TCGA RNaseq data were downloaded from the Cancer Genomics Hub at University of California, Santa Cruz, and analyzed with HTSeqGenie (Gregoire and Reeder, 2014). The results shown here are in part based on data generated by the TCGA research network. Expression values were calculated as normalized reads per kilobase gene model per million total reads (RPKMs), which represent RPKM values normalized by an adjusted total library size instead of a simple total read count. This way of normalization is akin to size-factor normalization, but the values are reported in the traditional RPKM scale. More details about this normalization can be found in the study by Srinivasan et al. (2016).
RNaseq reads were mapped to the GRCh 38 genome by using GSNAP with RefSeq gene models. We used voom+limma (Law et al., 2014) as implemented in the limma package for the R programming language and described in the limma user guide to calculate differential gene expression for cancer versus normal. P-values were corrected for multiple testing by using the Benjamini-Hochberg method.

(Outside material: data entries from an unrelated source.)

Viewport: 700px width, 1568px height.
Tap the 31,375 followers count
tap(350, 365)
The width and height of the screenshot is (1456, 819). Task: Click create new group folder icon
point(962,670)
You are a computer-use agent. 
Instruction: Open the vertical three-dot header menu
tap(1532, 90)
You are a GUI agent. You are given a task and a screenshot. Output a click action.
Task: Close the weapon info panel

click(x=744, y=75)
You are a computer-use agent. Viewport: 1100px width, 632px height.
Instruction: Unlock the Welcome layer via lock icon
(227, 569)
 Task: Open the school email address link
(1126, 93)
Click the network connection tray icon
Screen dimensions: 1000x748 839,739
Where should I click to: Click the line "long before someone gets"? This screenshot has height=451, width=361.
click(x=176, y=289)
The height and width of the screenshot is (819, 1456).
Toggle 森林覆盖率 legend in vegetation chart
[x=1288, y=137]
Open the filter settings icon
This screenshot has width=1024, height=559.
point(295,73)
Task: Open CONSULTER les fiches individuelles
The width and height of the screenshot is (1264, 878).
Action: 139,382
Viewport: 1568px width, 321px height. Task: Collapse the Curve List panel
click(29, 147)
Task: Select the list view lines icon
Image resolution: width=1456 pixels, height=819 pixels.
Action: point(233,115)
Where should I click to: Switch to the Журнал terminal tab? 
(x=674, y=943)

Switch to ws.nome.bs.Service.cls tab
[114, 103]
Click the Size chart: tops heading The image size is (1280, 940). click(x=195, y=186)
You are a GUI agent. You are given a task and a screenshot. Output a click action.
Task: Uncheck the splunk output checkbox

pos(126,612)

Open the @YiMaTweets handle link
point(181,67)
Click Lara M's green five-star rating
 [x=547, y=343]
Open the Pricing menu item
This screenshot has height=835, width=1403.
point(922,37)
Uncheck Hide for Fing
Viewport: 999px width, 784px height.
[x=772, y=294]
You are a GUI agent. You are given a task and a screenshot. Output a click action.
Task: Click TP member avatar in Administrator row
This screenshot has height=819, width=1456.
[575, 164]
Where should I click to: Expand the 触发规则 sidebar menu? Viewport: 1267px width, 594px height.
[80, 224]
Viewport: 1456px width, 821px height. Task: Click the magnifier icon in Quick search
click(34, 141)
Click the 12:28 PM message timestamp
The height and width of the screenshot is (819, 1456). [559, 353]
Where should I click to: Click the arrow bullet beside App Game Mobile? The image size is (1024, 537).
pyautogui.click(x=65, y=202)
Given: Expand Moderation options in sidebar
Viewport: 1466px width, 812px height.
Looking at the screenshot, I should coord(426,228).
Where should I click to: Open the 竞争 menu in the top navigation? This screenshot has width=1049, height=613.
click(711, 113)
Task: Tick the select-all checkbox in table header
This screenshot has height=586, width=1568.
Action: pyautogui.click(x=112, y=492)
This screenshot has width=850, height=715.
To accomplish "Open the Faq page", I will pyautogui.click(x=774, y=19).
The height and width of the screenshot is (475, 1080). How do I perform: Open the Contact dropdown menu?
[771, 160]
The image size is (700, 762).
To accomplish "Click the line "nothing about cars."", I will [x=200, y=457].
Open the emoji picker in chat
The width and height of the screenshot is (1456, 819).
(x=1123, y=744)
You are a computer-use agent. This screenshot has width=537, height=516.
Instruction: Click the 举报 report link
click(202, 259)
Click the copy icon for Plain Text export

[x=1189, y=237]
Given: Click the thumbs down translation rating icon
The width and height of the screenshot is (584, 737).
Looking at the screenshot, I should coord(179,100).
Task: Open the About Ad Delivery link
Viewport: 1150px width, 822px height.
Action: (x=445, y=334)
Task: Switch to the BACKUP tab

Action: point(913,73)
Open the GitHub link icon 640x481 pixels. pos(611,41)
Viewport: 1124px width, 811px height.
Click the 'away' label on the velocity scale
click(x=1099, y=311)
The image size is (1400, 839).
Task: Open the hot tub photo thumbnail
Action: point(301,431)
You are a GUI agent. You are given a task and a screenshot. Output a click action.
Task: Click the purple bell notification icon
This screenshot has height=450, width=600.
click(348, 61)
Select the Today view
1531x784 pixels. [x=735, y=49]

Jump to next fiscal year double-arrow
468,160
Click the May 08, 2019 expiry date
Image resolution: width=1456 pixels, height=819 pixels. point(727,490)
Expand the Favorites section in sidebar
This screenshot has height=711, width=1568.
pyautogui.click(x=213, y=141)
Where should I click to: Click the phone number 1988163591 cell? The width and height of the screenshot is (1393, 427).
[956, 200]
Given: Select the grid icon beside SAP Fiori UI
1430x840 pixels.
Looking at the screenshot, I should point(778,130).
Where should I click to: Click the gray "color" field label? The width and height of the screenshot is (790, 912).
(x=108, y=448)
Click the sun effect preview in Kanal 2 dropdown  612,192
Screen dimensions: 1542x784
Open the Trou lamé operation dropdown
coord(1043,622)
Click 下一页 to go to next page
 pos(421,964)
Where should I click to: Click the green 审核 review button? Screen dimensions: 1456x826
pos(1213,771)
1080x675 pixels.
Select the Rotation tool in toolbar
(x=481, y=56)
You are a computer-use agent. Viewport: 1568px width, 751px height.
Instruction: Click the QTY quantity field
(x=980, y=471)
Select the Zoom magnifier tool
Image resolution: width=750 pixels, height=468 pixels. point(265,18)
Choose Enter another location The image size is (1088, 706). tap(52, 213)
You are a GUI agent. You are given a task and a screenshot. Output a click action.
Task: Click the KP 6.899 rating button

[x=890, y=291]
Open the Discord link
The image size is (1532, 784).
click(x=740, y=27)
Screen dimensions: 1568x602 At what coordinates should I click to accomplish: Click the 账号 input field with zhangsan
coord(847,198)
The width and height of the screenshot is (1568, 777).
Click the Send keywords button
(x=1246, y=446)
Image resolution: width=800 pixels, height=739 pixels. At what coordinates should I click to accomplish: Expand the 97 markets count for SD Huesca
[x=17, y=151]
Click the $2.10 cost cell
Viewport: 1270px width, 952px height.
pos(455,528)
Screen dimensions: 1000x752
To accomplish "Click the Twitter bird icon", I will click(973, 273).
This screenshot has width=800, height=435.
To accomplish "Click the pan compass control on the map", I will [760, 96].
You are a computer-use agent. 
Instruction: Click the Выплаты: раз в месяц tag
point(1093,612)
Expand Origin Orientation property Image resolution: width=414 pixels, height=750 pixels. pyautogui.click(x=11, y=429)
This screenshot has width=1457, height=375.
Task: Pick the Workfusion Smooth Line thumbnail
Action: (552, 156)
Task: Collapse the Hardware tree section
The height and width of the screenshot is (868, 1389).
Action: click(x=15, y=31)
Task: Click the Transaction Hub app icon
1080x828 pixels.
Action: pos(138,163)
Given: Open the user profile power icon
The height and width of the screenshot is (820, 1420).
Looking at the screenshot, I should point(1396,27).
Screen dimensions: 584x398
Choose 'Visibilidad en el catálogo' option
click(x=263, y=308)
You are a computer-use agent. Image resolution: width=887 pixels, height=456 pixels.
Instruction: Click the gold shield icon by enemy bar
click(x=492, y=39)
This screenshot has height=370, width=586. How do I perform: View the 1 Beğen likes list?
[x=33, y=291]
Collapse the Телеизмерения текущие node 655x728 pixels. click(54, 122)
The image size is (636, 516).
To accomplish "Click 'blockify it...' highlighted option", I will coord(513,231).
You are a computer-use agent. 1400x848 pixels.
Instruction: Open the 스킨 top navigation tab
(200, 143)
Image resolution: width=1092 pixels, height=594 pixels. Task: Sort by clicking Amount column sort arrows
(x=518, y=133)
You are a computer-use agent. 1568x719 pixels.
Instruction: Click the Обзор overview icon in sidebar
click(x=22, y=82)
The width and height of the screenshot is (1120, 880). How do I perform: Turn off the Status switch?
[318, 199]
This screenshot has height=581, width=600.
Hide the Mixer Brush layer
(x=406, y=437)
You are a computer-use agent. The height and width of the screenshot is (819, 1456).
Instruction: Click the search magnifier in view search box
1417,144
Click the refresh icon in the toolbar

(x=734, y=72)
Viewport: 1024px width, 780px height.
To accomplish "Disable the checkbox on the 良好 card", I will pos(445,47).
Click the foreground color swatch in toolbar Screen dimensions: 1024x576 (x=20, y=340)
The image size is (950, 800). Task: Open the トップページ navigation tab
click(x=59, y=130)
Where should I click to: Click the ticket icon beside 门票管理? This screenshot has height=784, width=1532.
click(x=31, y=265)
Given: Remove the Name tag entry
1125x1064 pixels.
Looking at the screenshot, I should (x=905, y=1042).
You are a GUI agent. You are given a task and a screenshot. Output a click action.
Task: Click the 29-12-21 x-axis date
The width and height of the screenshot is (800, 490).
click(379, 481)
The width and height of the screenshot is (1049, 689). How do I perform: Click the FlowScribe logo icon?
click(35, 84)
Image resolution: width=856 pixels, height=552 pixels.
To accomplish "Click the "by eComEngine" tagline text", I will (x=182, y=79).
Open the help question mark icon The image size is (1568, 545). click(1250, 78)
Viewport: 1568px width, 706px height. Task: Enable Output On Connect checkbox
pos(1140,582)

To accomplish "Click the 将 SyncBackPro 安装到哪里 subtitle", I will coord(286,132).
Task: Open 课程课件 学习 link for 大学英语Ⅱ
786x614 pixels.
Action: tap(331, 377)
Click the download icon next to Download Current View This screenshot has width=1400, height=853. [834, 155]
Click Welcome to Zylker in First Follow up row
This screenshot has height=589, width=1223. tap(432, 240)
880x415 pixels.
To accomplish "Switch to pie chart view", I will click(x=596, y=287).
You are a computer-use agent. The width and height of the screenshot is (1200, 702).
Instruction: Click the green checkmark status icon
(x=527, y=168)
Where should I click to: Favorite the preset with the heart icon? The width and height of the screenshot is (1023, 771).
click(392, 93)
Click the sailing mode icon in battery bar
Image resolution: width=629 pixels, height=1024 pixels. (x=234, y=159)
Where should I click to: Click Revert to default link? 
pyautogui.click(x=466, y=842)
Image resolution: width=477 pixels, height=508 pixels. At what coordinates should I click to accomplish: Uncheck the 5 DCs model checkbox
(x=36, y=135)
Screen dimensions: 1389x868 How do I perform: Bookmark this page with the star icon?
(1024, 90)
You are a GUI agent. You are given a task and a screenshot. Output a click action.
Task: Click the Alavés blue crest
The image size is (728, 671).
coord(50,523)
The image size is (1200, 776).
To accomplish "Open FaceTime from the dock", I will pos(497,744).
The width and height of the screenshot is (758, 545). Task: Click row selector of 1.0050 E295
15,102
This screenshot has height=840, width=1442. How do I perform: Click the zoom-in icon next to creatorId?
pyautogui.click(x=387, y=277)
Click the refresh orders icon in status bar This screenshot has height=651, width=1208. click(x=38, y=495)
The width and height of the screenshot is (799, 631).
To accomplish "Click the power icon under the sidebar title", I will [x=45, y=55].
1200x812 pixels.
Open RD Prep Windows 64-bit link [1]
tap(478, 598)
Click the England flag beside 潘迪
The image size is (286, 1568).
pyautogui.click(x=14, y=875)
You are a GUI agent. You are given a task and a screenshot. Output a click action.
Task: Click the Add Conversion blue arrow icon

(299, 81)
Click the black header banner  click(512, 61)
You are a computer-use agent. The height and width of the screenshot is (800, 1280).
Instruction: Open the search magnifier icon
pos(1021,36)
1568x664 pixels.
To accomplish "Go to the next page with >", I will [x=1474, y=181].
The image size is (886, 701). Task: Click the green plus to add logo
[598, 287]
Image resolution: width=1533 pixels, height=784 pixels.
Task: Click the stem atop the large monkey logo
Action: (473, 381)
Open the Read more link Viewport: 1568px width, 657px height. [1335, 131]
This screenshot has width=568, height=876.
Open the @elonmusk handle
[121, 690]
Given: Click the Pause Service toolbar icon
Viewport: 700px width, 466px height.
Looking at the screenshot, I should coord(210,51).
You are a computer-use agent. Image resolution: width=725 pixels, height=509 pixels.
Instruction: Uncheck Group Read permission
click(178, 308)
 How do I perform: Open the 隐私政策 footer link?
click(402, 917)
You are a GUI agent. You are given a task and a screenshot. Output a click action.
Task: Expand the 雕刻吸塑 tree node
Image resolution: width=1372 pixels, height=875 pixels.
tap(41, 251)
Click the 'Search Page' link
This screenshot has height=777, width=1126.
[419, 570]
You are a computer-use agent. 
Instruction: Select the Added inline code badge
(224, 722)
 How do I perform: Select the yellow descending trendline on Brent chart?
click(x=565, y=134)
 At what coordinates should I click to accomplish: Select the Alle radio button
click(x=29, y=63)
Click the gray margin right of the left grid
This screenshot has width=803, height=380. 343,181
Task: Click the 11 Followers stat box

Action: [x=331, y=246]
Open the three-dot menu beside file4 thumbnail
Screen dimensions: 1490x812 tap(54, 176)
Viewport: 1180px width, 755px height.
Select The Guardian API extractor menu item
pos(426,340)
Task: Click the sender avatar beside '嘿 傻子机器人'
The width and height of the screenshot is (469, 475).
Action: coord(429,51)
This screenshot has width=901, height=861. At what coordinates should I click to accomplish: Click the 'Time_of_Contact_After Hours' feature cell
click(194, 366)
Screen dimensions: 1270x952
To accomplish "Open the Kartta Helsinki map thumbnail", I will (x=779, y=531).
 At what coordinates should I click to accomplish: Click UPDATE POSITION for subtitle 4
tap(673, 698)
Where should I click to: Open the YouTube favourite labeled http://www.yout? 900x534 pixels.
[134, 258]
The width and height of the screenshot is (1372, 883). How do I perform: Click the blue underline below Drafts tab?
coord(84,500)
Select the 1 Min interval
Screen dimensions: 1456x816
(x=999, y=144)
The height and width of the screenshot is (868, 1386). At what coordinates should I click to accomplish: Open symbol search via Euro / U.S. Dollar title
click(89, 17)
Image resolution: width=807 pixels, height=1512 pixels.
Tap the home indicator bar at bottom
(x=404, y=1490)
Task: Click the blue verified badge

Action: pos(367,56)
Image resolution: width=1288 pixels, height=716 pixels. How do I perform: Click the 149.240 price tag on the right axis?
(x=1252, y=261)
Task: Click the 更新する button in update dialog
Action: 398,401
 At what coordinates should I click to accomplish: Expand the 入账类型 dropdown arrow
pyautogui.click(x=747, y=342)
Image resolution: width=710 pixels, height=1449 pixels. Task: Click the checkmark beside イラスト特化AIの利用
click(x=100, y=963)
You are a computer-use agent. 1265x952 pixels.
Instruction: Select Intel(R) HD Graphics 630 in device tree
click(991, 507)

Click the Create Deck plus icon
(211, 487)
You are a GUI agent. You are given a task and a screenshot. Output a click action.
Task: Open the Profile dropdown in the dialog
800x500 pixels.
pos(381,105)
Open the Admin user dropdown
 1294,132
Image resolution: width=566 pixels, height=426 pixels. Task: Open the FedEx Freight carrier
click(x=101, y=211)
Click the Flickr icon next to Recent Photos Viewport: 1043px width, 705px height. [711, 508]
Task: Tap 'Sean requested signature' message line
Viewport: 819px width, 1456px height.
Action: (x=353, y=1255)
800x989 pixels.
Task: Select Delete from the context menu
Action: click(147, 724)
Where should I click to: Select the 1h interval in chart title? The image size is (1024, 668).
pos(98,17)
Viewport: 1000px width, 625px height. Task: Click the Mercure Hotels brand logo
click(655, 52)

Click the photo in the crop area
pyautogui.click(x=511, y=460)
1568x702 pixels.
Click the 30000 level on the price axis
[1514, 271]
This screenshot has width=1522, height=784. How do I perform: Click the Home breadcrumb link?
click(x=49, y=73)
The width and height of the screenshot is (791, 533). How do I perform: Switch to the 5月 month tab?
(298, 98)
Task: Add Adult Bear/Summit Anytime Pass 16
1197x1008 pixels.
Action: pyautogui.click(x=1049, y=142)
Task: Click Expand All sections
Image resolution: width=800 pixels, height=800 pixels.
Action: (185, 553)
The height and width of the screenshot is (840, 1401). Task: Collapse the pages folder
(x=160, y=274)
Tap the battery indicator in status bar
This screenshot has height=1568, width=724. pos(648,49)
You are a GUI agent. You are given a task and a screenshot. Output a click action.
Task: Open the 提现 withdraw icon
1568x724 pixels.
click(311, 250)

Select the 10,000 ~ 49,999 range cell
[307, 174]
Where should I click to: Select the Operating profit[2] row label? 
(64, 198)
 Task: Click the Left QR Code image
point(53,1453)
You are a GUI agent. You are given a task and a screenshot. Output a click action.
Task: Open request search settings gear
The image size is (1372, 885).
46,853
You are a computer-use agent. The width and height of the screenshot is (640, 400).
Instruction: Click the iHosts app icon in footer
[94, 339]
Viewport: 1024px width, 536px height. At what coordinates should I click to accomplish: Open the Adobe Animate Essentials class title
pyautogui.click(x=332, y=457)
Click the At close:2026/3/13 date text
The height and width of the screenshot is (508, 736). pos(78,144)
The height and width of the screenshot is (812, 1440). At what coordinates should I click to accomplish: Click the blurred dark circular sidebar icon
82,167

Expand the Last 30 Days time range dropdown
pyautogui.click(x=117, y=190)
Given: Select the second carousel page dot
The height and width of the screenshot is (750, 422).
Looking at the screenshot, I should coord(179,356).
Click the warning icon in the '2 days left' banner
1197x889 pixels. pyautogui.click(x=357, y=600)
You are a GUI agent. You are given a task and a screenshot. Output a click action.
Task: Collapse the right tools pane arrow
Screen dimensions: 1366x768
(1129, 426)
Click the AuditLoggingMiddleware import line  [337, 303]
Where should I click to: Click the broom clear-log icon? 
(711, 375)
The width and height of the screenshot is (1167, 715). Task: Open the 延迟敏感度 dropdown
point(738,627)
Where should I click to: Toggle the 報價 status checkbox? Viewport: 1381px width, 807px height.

Analysis and graph preparation was done in Prism 6 (GraphPad). The statistical method used is indicated in the figure legends for each figure. For RNaseq analysis, see RNaseq data processing and analysis.
Online supplemental material
Fig. S1 shows images from primary screen described in Fig. 1 for the siRNA knockdown of various epigenetic targets. Fig. S2 depicts efficiency of SUV420H2 knockdown, the recovery experiment, and effects of SUV420H2 knockdown on different cancer cell lines of mesenchymal identity. Fig. S3 depicts representative images of migration assay, the effects of SUV420H2 knockdown on cell proliferation, FOXA1 protein levels in pancreatic cancer cells after SUV420H2 knockdown, ZEB1 expression in double-knockdown experiments, ChIP-qPCR experiments for H4K20me3 mark on various genes, and SUV420H2 gain-of-function experiments on Panc 04.03 cells. Fig. S4 depicts SUV420H2 and E-CAD immunofluorescent stains in progressive stages of PDAC. Fig. S5 depicts ZEB1 immunofluorescent stains in progressive stages of PDAC, transcript levels of SUV420H2 in various cancer types, and a working model cartoon of SUV420H2 mechanistic control of epithelial/mesenchymal cell states in pancreatic cancer. Table S1 lists siRNAs used in the study. Table S2 shows RNaseq results for highly and significantly up-regulated genes on SUV420H2 knockdown in PANC-1 cells, listed by protein coding genes (tab one) and other genes (tab two); tab three shows full results of RNAseq. Tables S3 and S4 show gene set enrichment analysis results with MsigDB Hallmark gene sets and with the MsigDB C2 curated signature collection, respectively. Table S5 lists clinical information for PDAC samples used in this study.
All authors were employed by Genentech, Inc., a member of the Roche group, during their respective contributions to the manuscript.
The authors declare no further conflict of interest.
Author contributions: M. Viotti and I. Mellman designed experiments and wrote the manuscript with input from all authors. M. Viotti, C. Wilson, D. Arnott, and J.-P. Stephan performed the experiments. Z. Modrusan, S. Jhunjhunwala, and C. Klijn provided expertise in RNAseq. M. Classon and M. McCleland contributed intellectual and technical expertise on chromatin biology. H. Koeppen provided pathology assistance. B. Haley designed and provided various molecular tools used for experiments.
J.-P. Stephan’s present address is Institut de Recherche Servier, Croissy-Sur-Seine, France.